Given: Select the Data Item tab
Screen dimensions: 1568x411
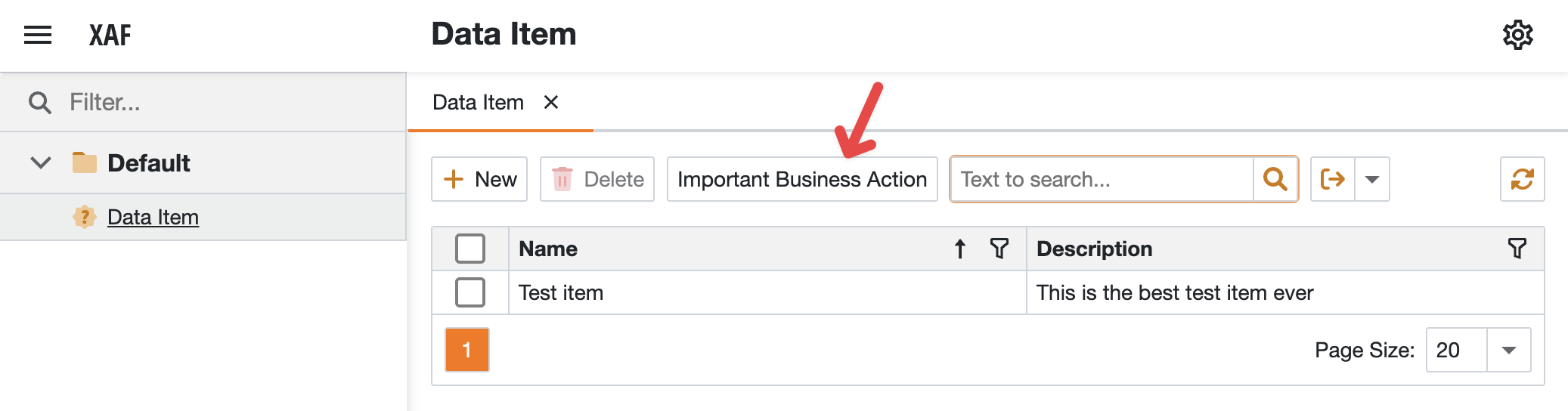Looking at the screenshot, I should (478, 102).
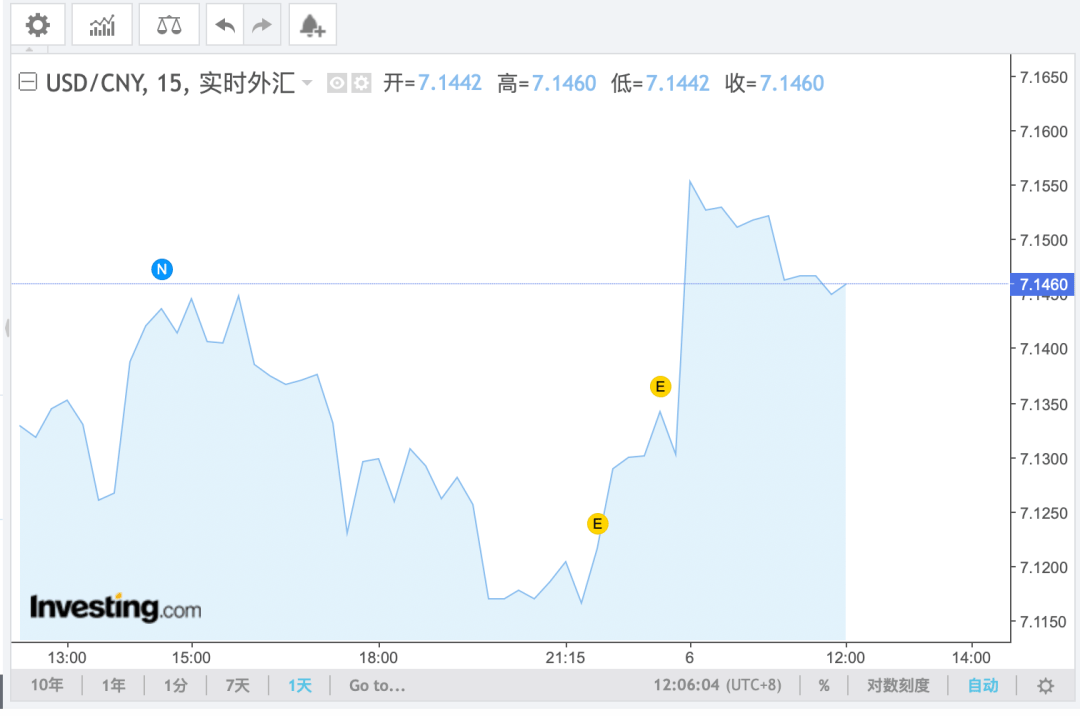Click the compare symbols scales icon
1080x716 pixels.
tap(169, 25)
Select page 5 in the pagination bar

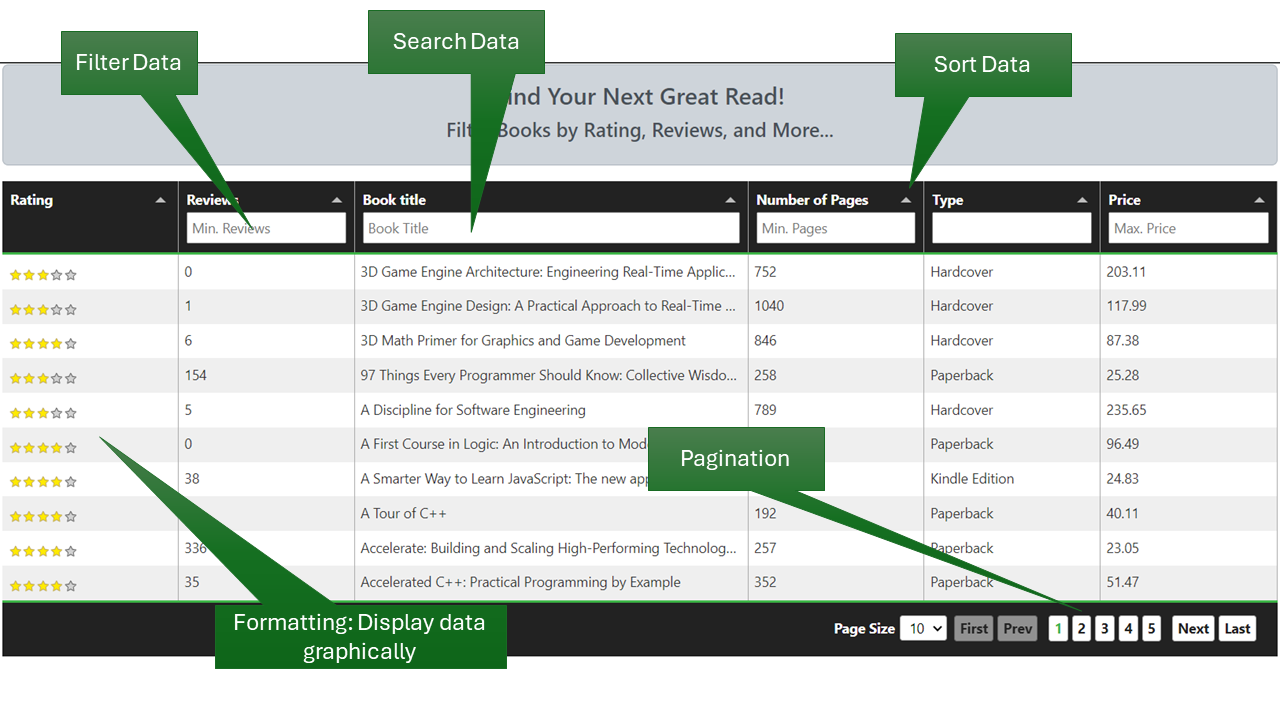[x=1151, y=628]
══════════════════════════════
§ Exercise objective: Once the line containing "Screen dimensions: 1568x411" is found, transcribe it and the rest of the lines to the end of the listing above exactly, omitting all pictures.

§ Reply:
Screen dimensions: 1568x411
Looking at the screenshot, I should (478, 102).
Click the compare symbols scales icon
1080x716 pixels.
tap(169, 25)
Select page 5 in the pagination bar

[x=1151, y=628]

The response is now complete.